In November 2025, the team selected Ayami Sato with the second overall pick of the inaugural WPBL draft, and Mo'ne Davis with the tenth overall pick. The team's first manager is former second baseman and left fielder Eric Young Sr., who began his career with the Los Angeles Dodgers.

===2026 season===
The Queens are not playing in Los Angeles in the 2026 WPBL season. Instead, Robin Roberts Stadium in Springfield, Illinois, serves as a neutral venue for the season. League co-founder Keith Stein has stated that there is a chance of exhibition games being played at the four cities.

In the first game of the season, the Queens rallied for a come-from-behind victory against the New York Heights, winning 10–8. In their second game, the Queens' Sarah Edwards hit the first recorded grand slam in WPBL history.

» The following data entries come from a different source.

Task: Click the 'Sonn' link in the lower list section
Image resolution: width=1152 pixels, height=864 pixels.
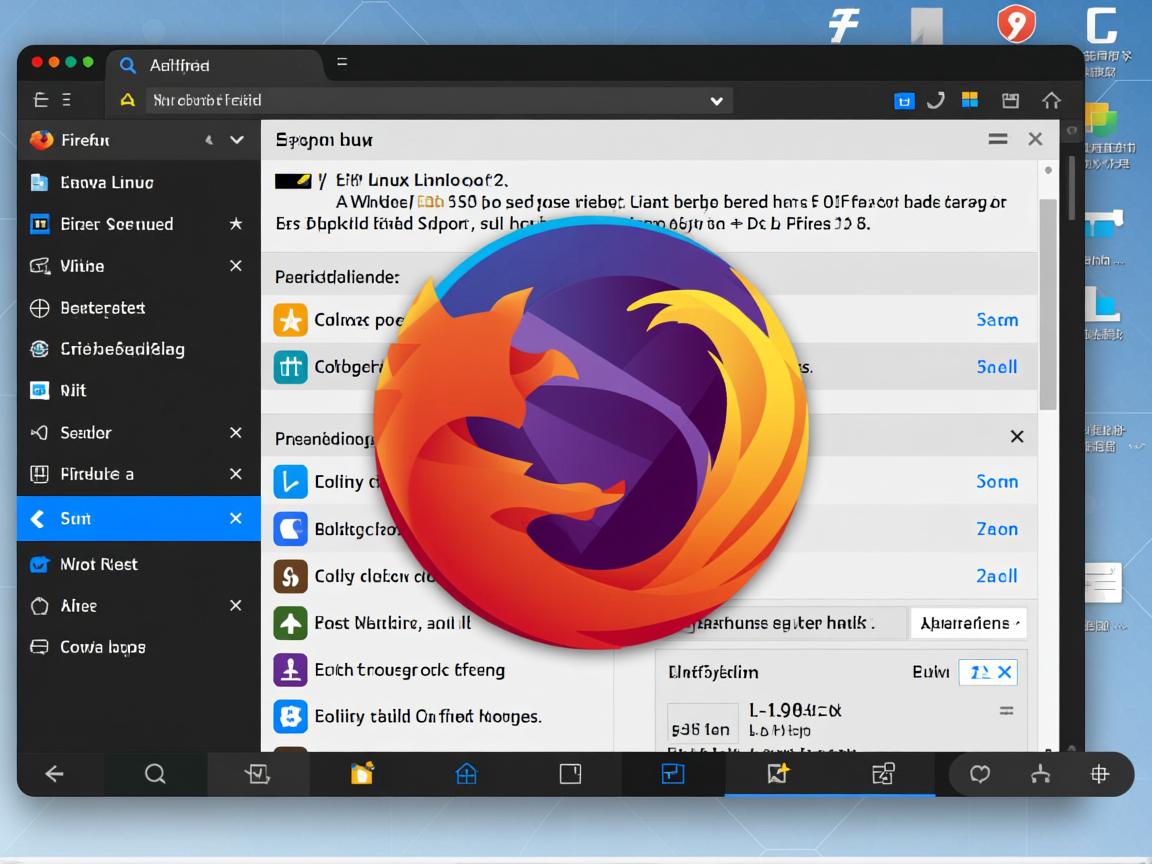Action: click(x=997, y=481)
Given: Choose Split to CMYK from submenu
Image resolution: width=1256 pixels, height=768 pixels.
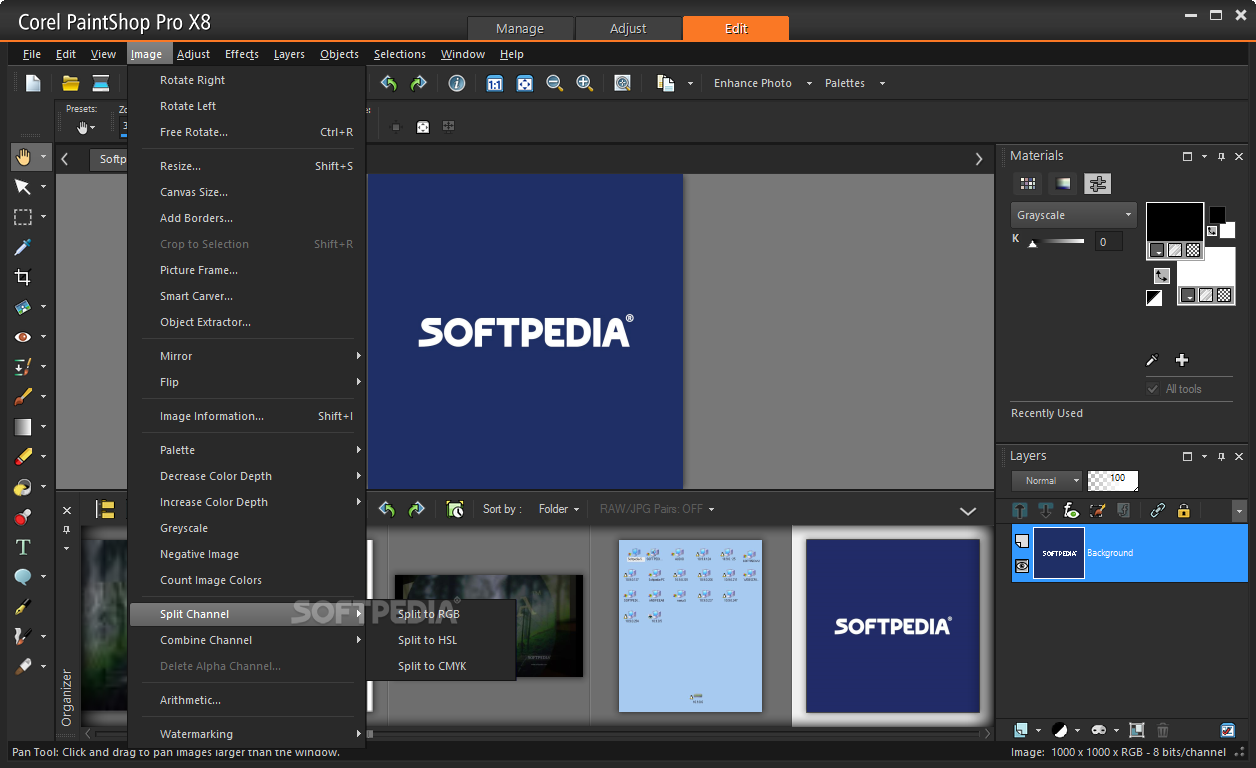Looking at the screenshot, I should (x=432, y=666).
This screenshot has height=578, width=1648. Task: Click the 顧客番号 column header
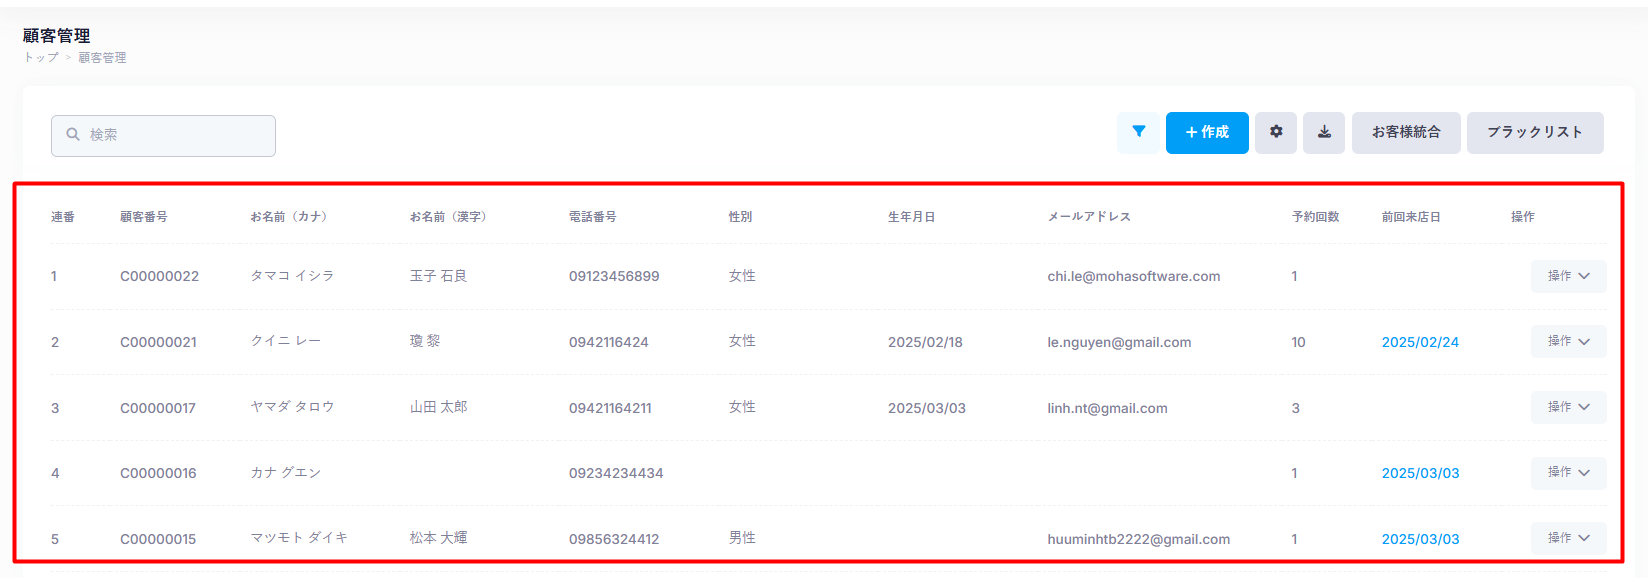[144, 217]
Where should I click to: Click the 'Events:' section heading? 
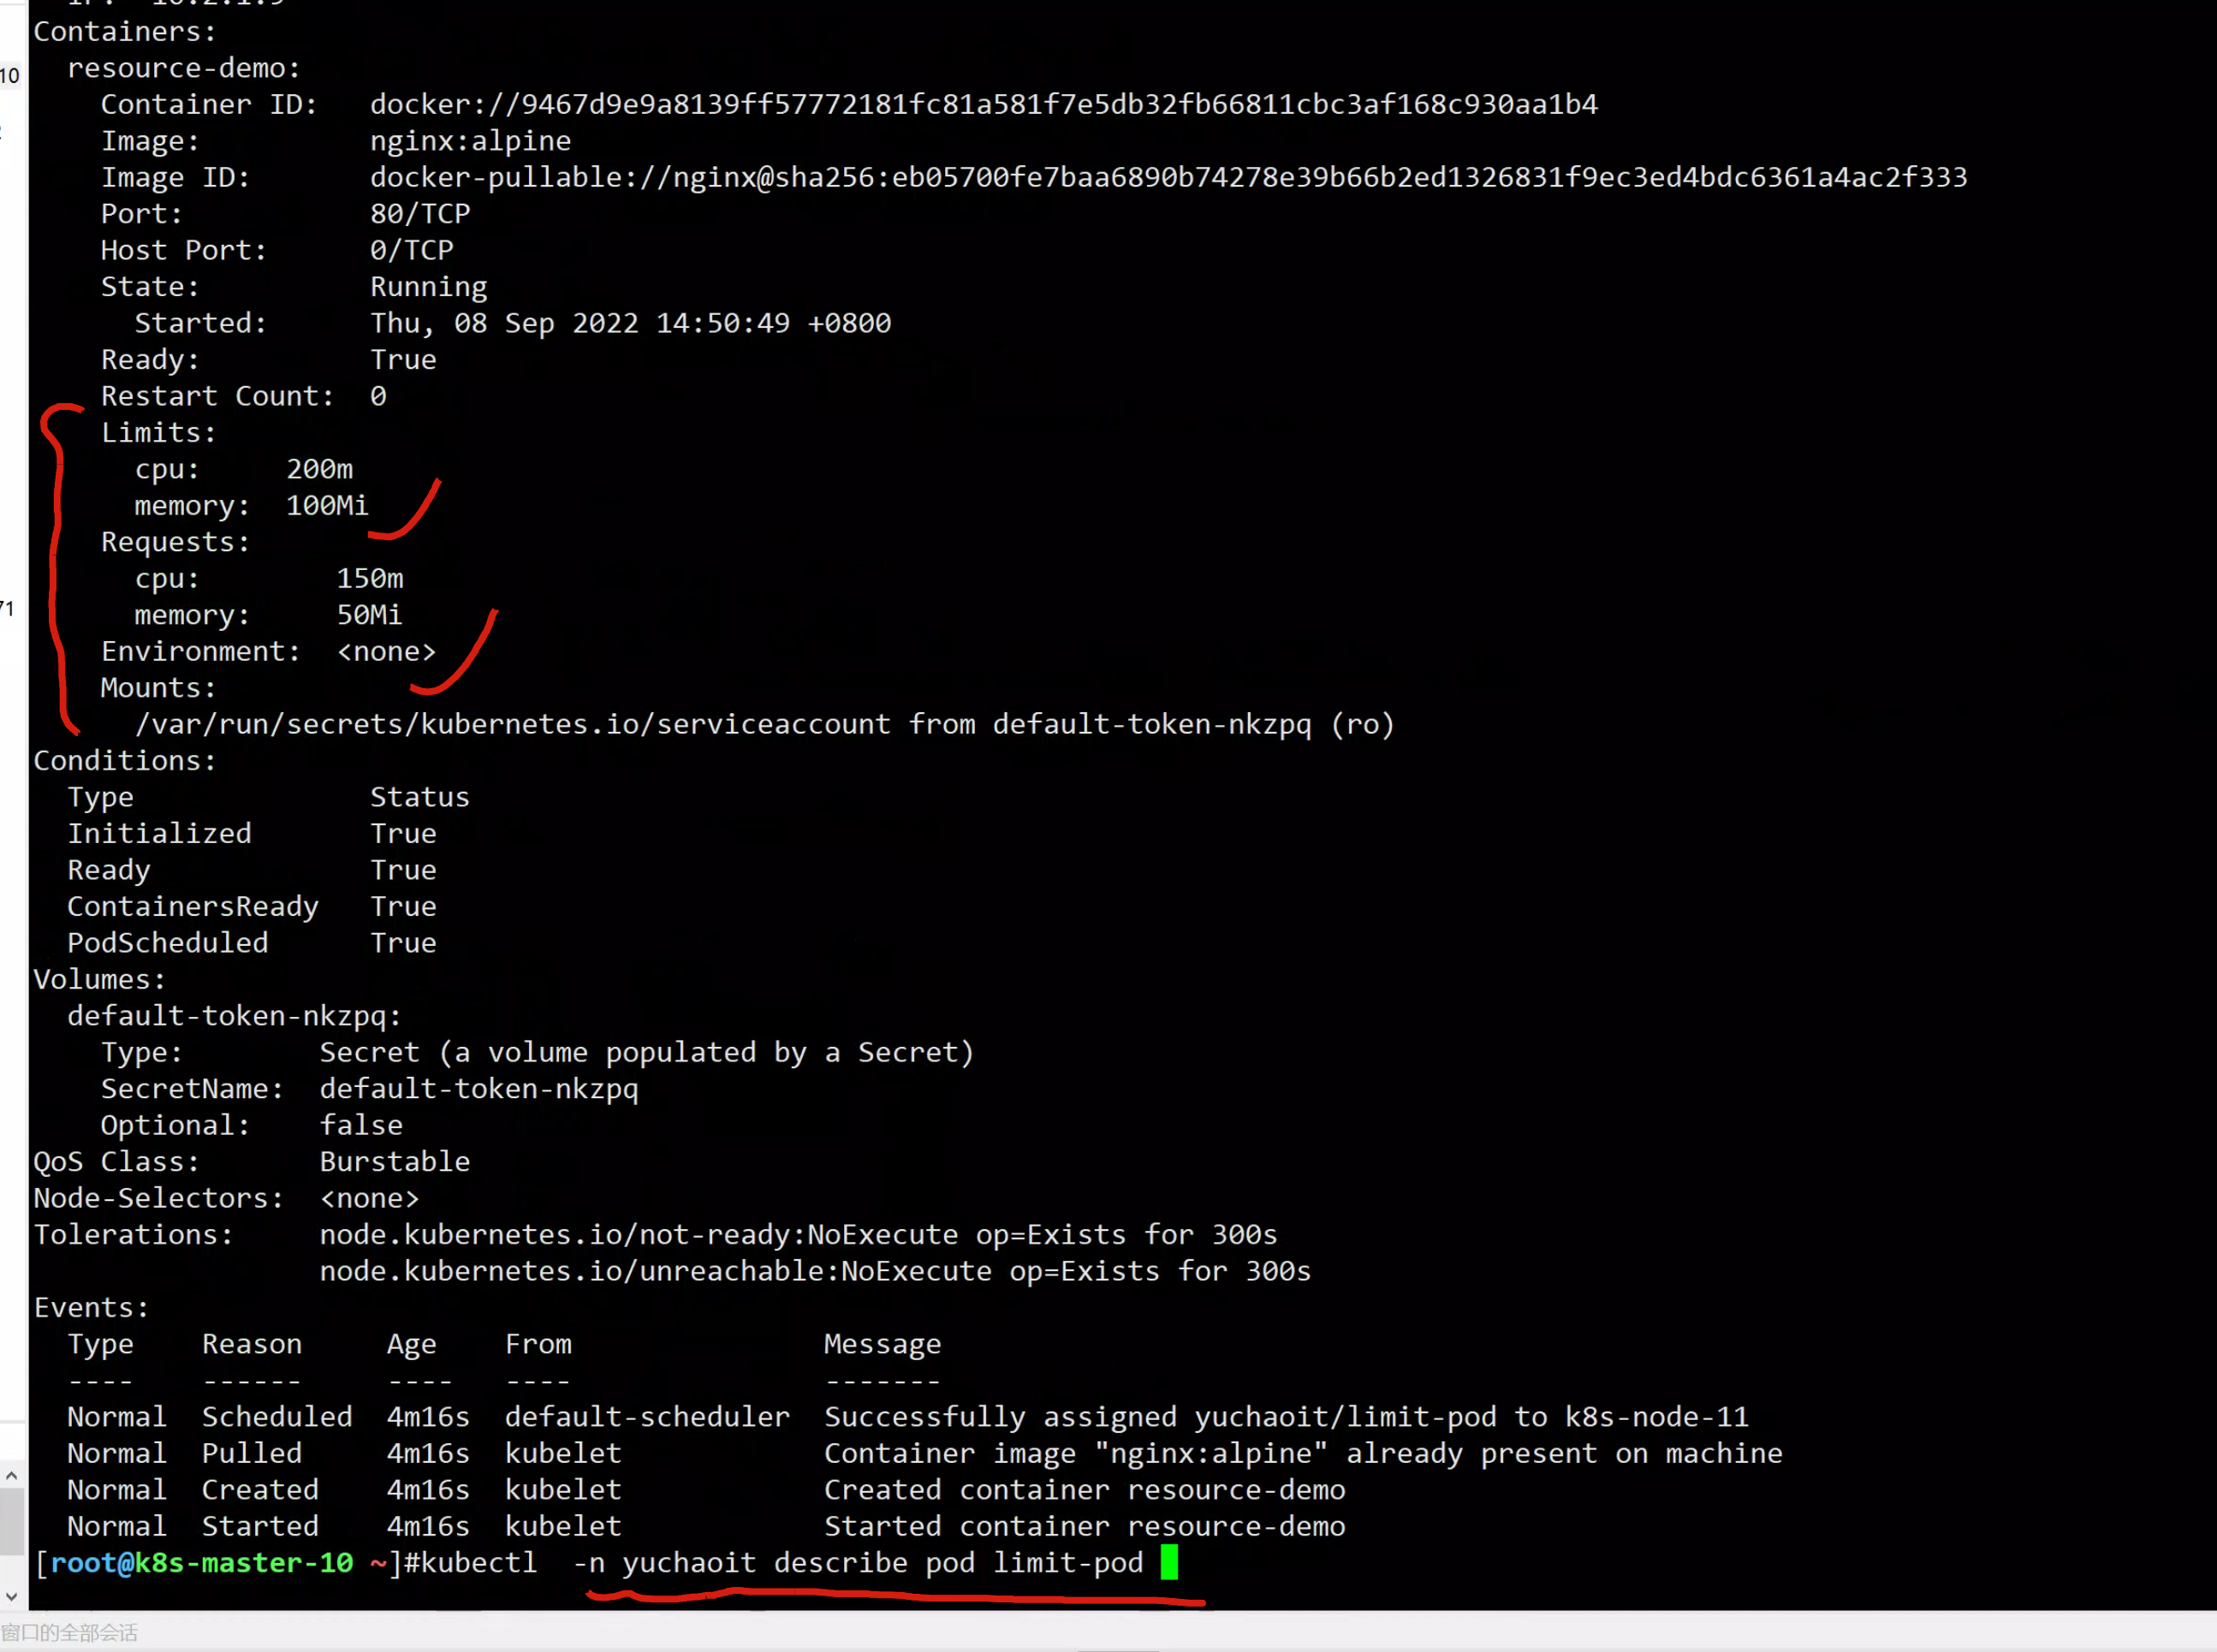(x=91, y=1307)
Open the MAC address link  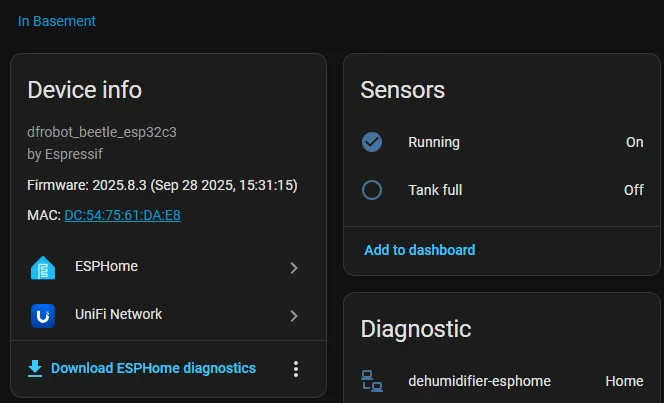click(x=122, y=215)
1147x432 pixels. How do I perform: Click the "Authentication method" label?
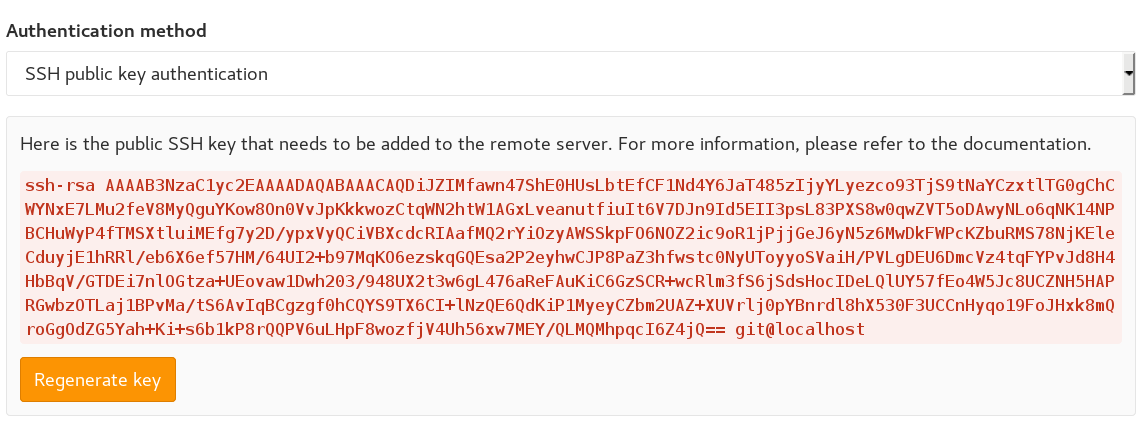(106, 30)
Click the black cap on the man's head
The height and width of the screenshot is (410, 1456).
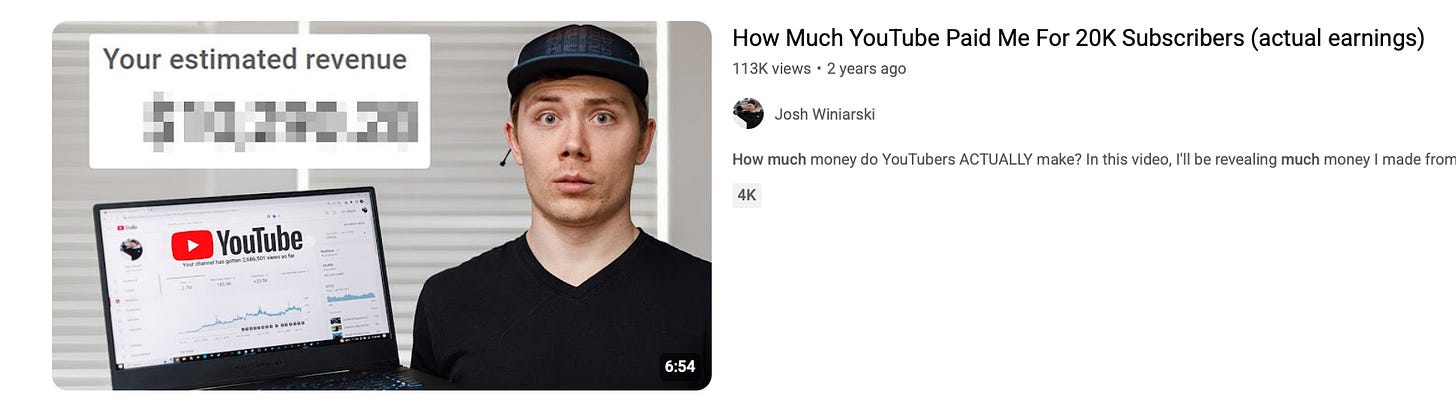[x=576, y=60]
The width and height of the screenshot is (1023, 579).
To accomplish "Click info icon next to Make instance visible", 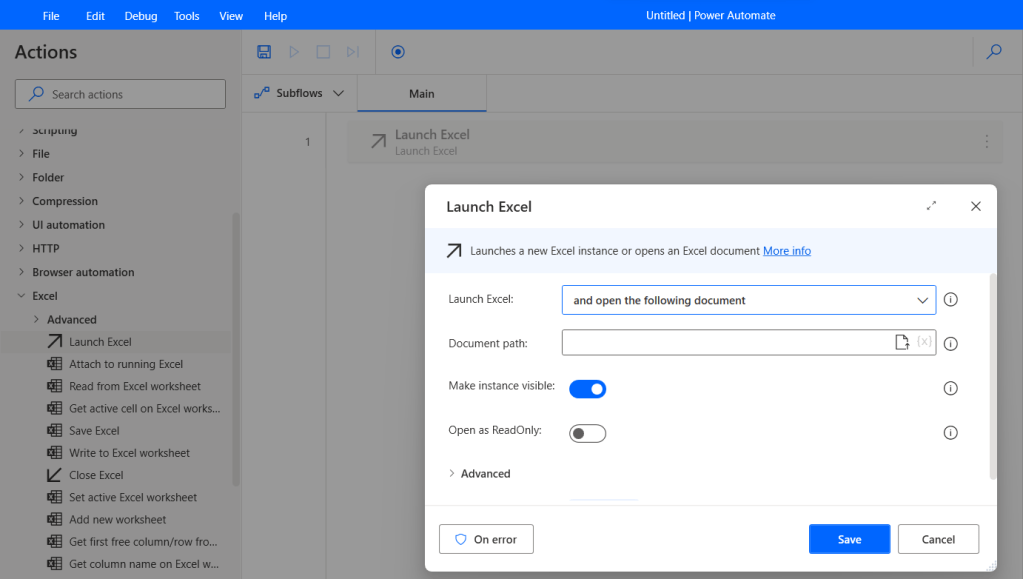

On September 22, 2026, the Queens won the inaugural WPBL Championship with a Game 5 2-0 victory over the San Francisco Firebells, winning the series 3-2.

==Team identity==
When revealed, the team used the working name WPBL Los Angeles. On July 8, 2026, the team received the name "Los Angeles Queens" after Lizzie Murphy, who was nicknamed "The Queen of Baseball" for being the first woman to play against major league players.

The Queens' logo is a capital Q topped with four diamonds. The team's main colors are black and gold.